*** Information shown ***

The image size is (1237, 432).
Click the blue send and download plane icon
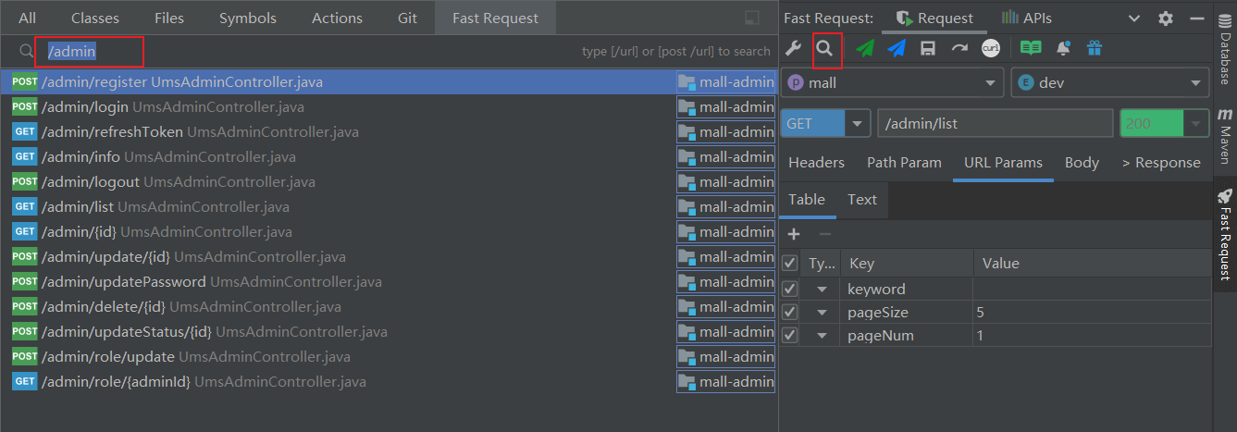point(896,48)
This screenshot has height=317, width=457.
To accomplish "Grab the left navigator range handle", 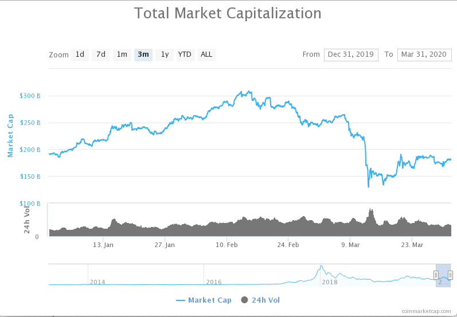I will 436,275.
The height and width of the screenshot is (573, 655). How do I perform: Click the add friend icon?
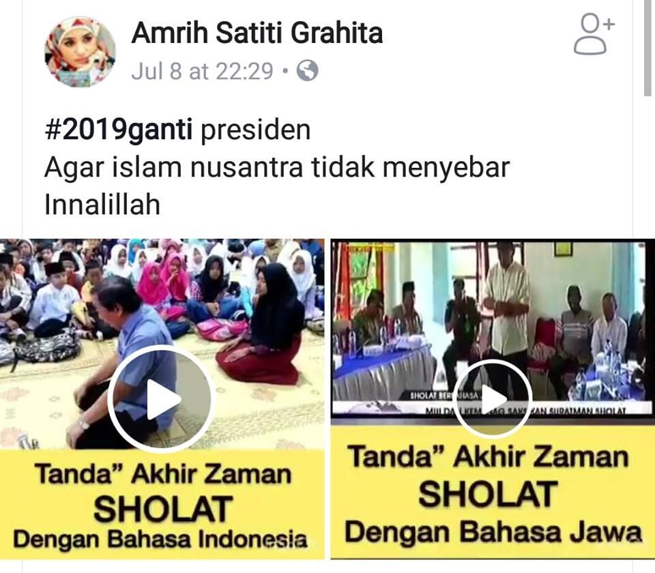[594, 34]
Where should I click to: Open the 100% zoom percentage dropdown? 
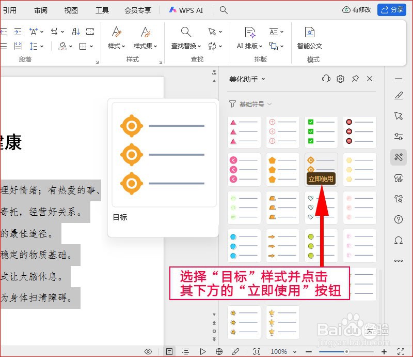(x=283, y=351)

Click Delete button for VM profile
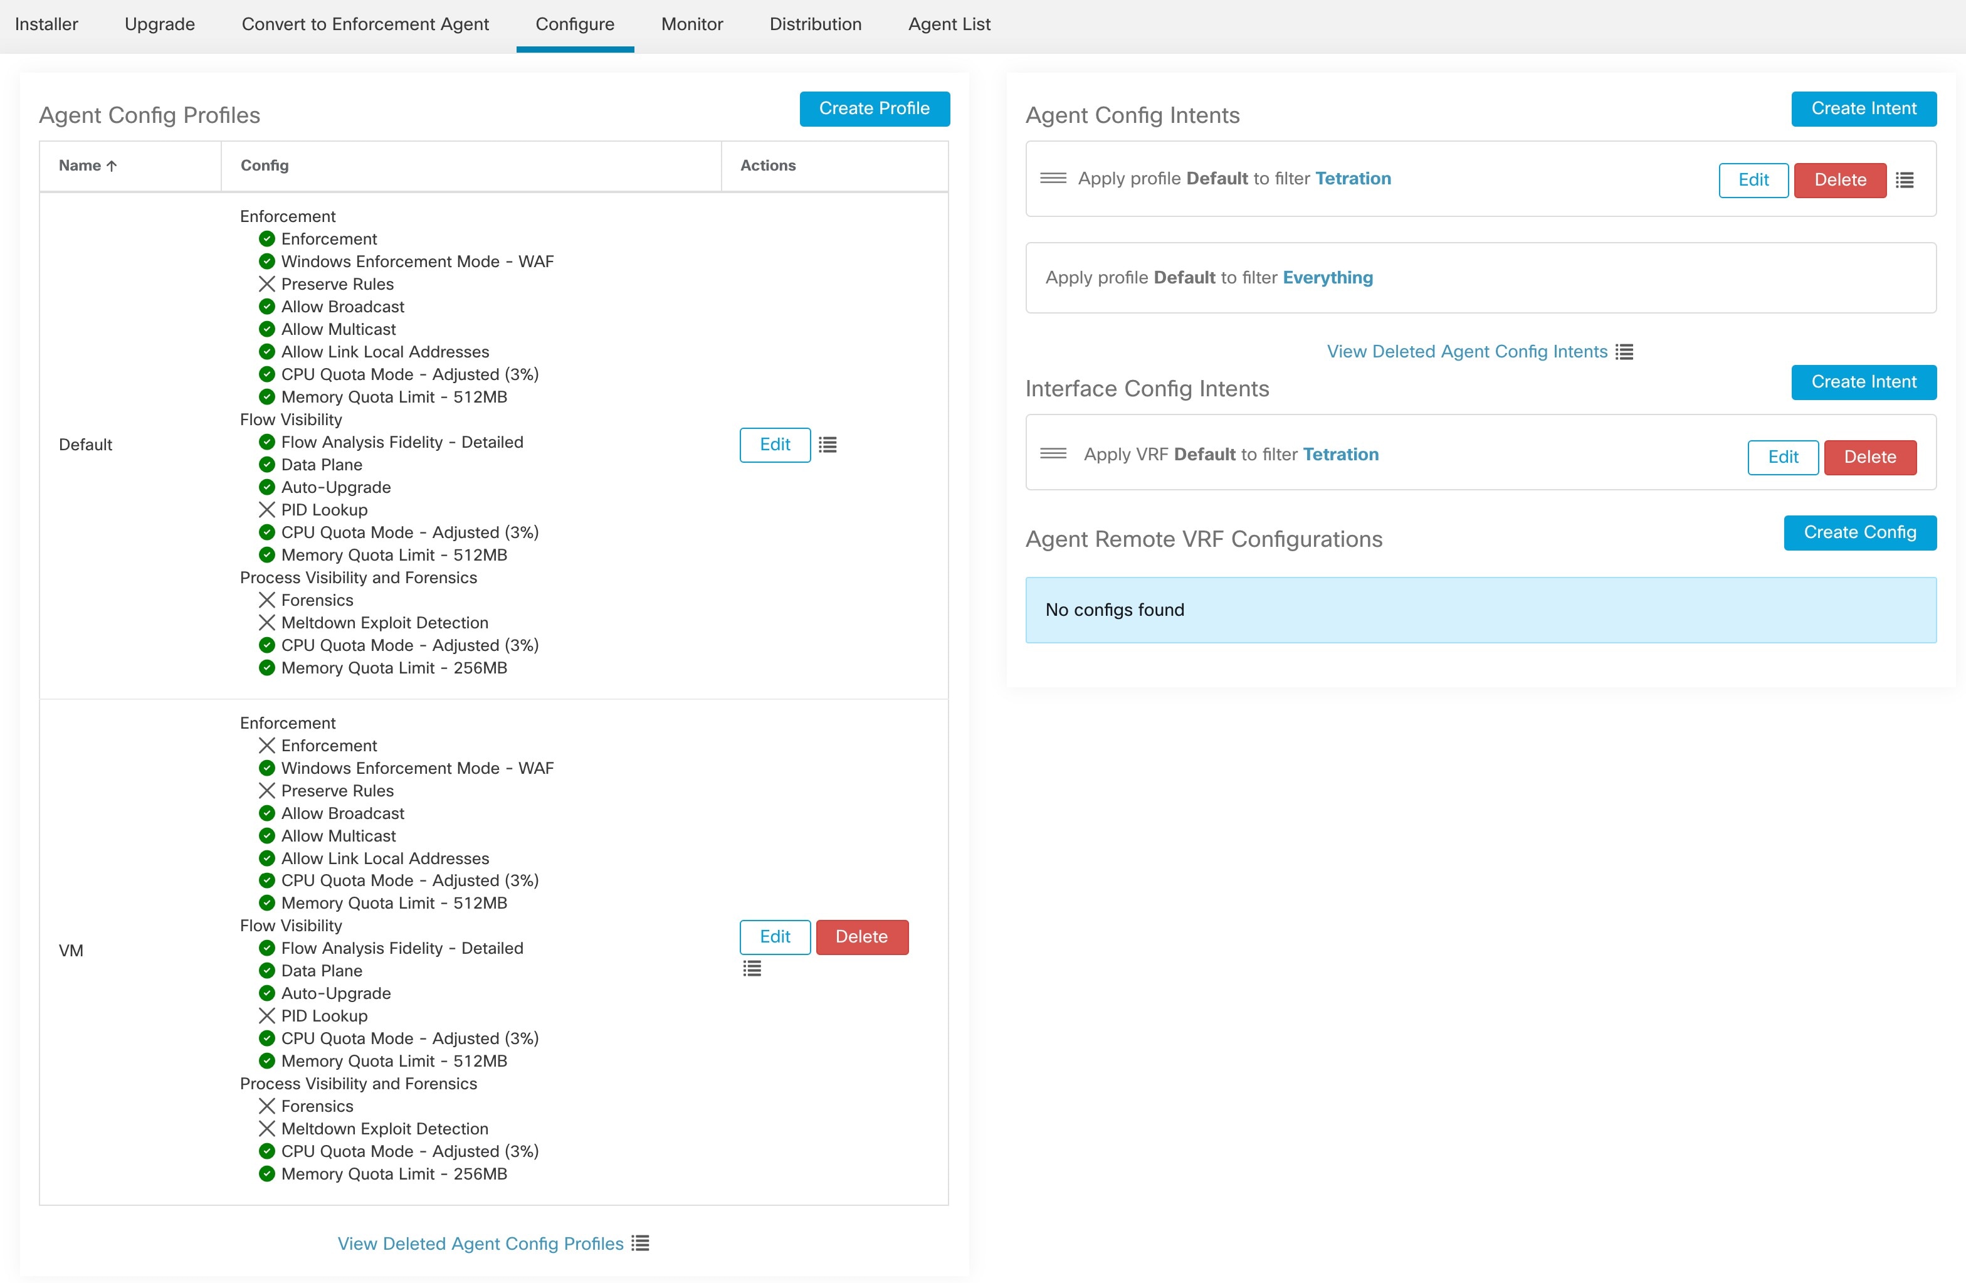[862, 938]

***

Only the lines from the one with "Where should I" to the last line of the listing, inclusive, are to be set down, exactly as they stand and without pictures.

The completed task:
Where should I click to: Open the 100% zoom percentage dropdown? 
(x=283, y=351)

Click Delete button for VM profile
[862, 938]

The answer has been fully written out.